By Janna Herron · Bankrate.com
Friday, September 6, 2013
Posted: 6 pm ET

Huntington Bank launched a new credit card Wednesday allowing cardholders to choose between a rewards program and a low annual percentage rate.

The new "Voice" credit card offers a rewards program that allows cardholders to earn three points for every dollar they spend in a category of their choice, up to $2,000 per quarter. Cardholders can choose among 13 categories each quarter, including restaurants, utilities, gas, travel, groceries and entertainment.

If a consumer would rather have a low interest rate, the Voice credit card offers an interest rate that is 3 percentage points lower than the purchase APR on the rewards card. The rewards card offers interest rates between 9.99 percent and 23.99 percent, based on a consumer's credit. The lower-interest-rate card's APRs range from 6.99 percent to 20.99 percent, based on credit.

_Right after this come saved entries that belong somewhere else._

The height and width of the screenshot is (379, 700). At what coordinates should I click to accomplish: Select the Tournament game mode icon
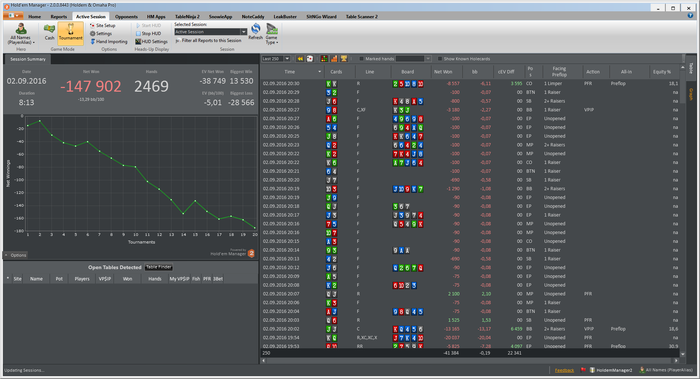pos(71,33)
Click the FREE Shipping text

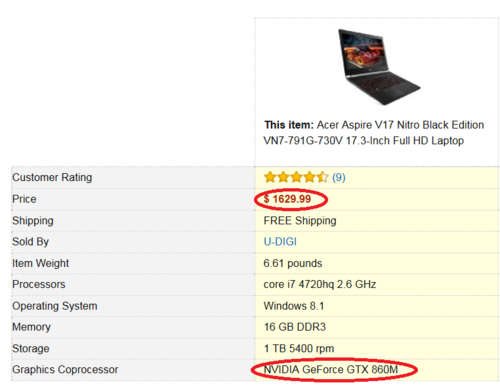tap(300, 221)
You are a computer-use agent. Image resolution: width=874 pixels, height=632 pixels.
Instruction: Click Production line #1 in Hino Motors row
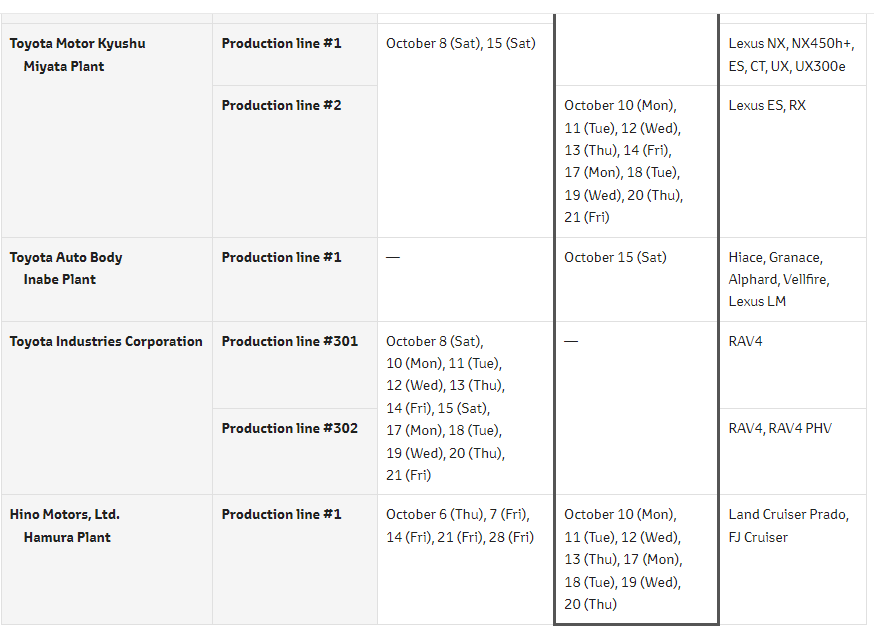pos(281,514)
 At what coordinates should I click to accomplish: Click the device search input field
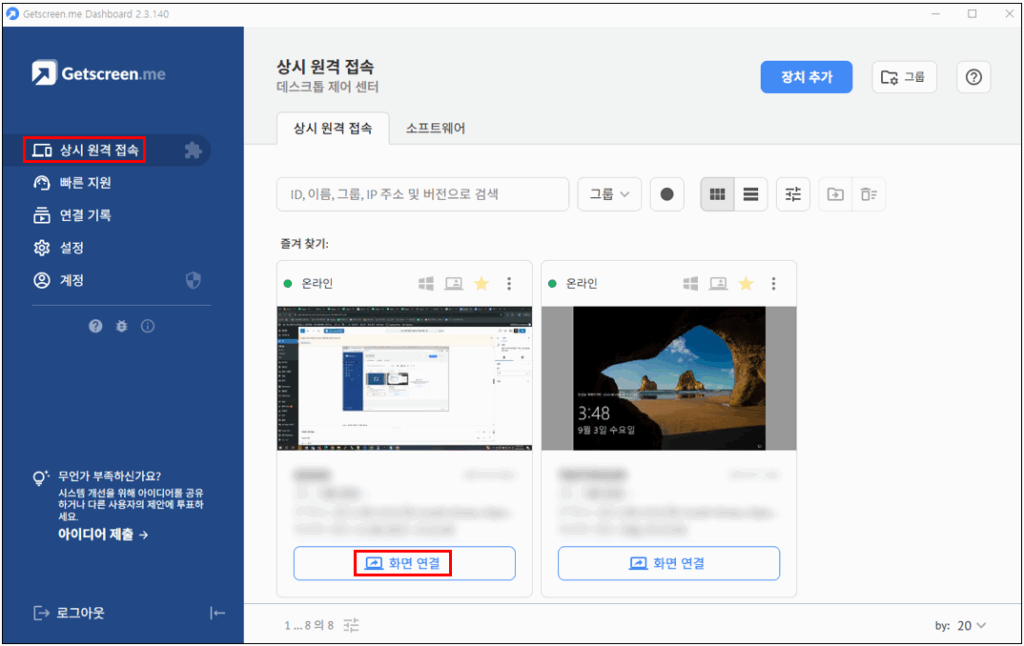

Both types of the Voice card come with no annual fee and no foreign transaction fees. The cards also offer an extra day to pay your bill if you miss a payment. If you make a late payment, there is no penalty rate on both cards.

The choice is attractive if a consumer is wedded to getting a credit card from Huntington Bank, says Bill McCracken, CEO of Synergistics Research, an Atlanta-based marketing research firm. Otherwise, consumers should look for the "best-in-class" for the type of card they want among all issuers.

"If you know that you revolve balances, find a card with the lowest APR in the nation," he says. "Same thing if you pay off your balances every month, find the highest rewards."

What do you think of Huntington Bank's customizable credit card?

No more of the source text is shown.